A bailiff, also known as an enforcement agent, works on behalf of creditors to collect debts. Unlike debt collectors, bailiffs have additional legal powers that allow them in some circumstances to force entry into your home and seize goods using a ‘Warrant of Control’.
However, they must operate within certain legal boundaries. For instance, they cannot take possessions that belong to someone else, only those of the person who owes the debt. They also cannot take goods that you need for your job, your studies, or your basic domestic needs.
Bailiffs must always state which court, company, or private firm they are collecting debt on behalf of and must not use aggressive tactics to collect outstanding debts.
Can a DMP stop bailiffs?
A Debt Management Plan has the potential to stop a creditor from chasing you for the money owed using bailiffs. If you do not repay your debt, the creditor could seek a County Court Judgement (CCJ) instructing you to pay. If you ignore the CCJ or cannot pay, the creditor could then ask to enforce the debt using bailiffs. Agreeing on a DMP before the debt escalates to this stage could prevent the creditor from needing to use bailiffs.
When DMPs may not stop bailiffs
If the creditor has already started enforcing the debt with bailiffs, then the opportunity to agree on a DMP may have passed. Instead, you should try to organise a payment plan directly with the bailiff company using their contact details on the letter they should have sent you before their first visit.
The Impact of Debt on Family Members
Debt can be a stressful situation not only for the person who owes the money but also for their family members. This stress can increase when bailiffs are involved.
However, bailiffs cannot take possessions that belong to someone else. If you receive a notice of enforcement for a debt that isn’t yours, it’s advisable to contact the bailiffs and provide evidence that the debt isn’t yours. If a bailiff shows up at your doorstep, verify their identity and explain that the debt belongs to someone else, not you.
How to deal with bailiffs
- If you haven’t managed to agree on a payment plan with the bailiffs, you should prepare for their visit. It is best to try and agree to a payment plan with the bailiff company at this stage.
- If you manage to agree on a DMP or another agreed monthly payment plan, the bailiffs are less likely to visit your home.
- If you are visited by a bailiff regarding your debts, you can pass on the details of DFH and advise them to speak to your debt advice providers.
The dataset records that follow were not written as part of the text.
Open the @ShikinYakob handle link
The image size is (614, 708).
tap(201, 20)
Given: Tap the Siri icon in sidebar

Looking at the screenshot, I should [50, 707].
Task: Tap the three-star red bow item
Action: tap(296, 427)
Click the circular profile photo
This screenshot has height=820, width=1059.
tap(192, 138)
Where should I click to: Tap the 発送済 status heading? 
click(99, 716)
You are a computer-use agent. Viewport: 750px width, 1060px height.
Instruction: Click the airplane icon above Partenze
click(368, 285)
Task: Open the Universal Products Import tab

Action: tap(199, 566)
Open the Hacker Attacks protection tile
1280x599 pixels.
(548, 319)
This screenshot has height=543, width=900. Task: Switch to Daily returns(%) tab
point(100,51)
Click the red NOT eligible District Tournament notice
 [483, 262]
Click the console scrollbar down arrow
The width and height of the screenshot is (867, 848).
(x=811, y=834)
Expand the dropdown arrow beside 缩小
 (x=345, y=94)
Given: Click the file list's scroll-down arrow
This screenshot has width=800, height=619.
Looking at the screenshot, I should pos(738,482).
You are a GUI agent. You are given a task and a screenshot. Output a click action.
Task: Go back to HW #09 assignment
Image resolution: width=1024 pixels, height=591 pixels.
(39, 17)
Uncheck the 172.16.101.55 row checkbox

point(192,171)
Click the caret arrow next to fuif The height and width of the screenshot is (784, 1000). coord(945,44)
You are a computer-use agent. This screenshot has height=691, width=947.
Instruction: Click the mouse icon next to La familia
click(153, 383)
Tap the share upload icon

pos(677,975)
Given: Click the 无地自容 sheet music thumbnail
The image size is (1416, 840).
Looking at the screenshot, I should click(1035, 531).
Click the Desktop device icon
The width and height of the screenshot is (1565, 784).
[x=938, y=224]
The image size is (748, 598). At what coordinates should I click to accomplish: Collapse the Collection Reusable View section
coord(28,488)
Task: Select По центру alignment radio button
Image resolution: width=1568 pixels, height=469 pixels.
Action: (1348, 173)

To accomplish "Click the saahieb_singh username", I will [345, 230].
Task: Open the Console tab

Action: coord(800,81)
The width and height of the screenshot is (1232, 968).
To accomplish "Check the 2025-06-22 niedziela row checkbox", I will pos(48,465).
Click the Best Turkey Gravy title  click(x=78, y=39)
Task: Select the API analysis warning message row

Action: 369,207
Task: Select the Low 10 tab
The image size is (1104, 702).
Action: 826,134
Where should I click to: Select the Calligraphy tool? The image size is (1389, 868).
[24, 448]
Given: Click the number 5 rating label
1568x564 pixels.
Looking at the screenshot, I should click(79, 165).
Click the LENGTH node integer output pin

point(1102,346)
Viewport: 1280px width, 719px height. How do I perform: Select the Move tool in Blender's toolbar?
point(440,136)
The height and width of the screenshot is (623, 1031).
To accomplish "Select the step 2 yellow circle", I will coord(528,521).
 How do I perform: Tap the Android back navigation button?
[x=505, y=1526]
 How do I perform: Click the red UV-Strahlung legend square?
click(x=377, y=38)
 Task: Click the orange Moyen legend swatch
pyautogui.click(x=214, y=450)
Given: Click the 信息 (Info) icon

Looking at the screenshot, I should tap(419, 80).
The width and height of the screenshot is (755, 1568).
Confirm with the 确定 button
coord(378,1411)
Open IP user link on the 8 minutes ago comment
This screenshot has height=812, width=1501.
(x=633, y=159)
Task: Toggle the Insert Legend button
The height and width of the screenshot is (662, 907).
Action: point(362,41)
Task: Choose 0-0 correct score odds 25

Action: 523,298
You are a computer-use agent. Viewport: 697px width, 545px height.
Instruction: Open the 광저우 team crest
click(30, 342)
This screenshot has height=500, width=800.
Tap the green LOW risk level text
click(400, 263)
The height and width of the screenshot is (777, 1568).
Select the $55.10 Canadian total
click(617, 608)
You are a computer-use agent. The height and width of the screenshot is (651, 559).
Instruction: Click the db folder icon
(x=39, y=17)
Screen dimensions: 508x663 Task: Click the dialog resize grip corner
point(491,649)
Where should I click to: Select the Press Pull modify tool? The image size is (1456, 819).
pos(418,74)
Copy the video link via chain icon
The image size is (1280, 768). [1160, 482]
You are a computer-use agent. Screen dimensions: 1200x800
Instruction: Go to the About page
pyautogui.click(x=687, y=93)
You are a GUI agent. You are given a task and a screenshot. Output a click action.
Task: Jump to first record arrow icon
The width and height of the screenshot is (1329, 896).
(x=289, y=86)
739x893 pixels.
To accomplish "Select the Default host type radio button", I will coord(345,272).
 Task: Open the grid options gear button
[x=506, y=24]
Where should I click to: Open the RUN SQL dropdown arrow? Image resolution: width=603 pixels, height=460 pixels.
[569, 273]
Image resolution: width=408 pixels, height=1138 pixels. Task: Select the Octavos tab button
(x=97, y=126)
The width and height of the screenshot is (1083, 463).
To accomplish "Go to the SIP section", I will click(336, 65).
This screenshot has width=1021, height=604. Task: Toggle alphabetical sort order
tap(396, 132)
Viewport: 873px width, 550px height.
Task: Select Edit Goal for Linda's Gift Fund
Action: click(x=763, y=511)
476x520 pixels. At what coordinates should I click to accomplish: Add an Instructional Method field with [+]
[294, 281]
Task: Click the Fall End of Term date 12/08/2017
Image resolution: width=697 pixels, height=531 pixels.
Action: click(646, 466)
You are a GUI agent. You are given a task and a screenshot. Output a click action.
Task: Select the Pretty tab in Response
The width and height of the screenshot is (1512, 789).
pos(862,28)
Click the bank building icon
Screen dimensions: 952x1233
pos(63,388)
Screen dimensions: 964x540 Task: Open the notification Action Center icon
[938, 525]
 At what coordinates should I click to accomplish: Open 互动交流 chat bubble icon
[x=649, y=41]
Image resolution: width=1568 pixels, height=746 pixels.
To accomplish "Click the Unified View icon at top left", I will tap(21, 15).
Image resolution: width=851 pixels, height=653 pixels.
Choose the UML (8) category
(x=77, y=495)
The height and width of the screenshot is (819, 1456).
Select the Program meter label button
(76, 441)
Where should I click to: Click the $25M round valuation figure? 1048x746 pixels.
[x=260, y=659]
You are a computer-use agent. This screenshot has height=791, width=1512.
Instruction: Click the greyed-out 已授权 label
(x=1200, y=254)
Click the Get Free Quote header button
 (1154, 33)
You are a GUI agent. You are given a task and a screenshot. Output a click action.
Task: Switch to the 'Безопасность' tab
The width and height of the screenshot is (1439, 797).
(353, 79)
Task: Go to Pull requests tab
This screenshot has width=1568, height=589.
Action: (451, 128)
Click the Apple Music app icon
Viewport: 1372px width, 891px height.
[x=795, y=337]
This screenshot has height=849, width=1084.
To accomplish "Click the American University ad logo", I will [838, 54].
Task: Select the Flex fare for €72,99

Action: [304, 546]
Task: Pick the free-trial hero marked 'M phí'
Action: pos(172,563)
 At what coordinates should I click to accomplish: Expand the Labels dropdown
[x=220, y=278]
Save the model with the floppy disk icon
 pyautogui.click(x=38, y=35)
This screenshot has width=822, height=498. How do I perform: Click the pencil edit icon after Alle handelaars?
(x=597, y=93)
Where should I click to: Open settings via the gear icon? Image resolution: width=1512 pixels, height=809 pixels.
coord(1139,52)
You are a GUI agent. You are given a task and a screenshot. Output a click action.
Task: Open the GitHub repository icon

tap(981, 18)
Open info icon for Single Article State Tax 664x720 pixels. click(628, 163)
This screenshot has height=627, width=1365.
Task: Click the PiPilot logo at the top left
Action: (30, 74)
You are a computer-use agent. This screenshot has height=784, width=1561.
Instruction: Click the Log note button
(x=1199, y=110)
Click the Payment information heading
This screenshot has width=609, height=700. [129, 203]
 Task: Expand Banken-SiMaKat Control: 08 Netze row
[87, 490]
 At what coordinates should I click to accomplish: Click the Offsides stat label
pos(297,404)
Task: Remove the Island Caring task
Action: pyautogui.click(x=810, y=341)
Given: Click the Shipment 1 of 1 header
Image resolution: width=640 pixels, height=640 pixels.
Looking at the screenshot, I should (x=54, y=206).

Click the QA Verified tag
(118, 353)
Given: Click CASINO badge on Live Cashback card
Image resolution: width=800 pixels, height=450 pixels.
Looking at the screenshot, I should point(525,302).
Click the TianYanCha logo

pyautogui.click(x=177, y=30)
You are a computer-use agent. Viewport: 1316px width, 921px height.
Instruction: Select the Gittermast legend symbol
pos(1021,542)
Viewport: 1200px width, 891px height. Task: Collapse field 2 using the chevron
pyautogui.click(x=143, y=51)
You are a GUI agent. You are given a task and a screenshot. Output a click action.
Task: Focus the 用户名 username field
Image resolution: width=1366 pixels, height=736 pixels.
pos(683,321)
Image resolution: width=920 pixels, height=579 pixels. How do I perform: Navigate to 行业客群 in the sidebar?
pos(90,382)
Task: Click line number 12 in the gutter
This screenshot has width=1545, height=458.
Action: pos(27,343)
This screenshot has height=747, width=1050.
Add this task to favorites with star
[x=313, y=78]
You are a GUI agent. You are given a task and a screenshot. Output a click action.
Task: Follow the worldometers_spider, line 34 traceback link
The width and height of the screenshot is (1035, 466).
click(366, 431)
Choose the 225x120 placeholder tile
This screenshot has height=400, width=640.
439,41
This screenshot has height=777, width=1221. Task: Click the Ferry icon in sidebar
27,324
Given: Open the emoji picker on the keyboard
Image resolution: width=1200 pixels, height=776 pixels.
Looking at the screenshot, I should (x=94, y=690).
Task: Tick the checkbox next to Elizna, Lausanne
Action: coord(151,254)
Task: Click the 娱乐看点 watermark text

- If you’re threatened with enforcement action or concerned about debt with a County Court Judgement (CCJ) against it, contact our experienced DFH team for priority debt advice.
Can I stop bailiffs with a County Court Judgement?
If a bailiff is enforcing a debt that has been escalated to the County Court, we can apply on your behalf to halt the bailiff’s actions.
We can guide you through the process of filling out an N245 form, which is an application to suspend a warrant. Typically, there is a £14 fee associated with this document.
For other types of debts, such as council tax arrears, it is advisable to negotiate a payment agreement as the preferred course of action.
DFH Financial Solutions – Debt Management Plan Providers
A Debt Management Plan can potentially stop bailiffs if it is agreed upon before the debt recovery process escalates to enforcement. However, if bailiffs are already involved, it is crucial to negotiate a payment plan directly with the bailiff company to avoid additional fees and enforcement.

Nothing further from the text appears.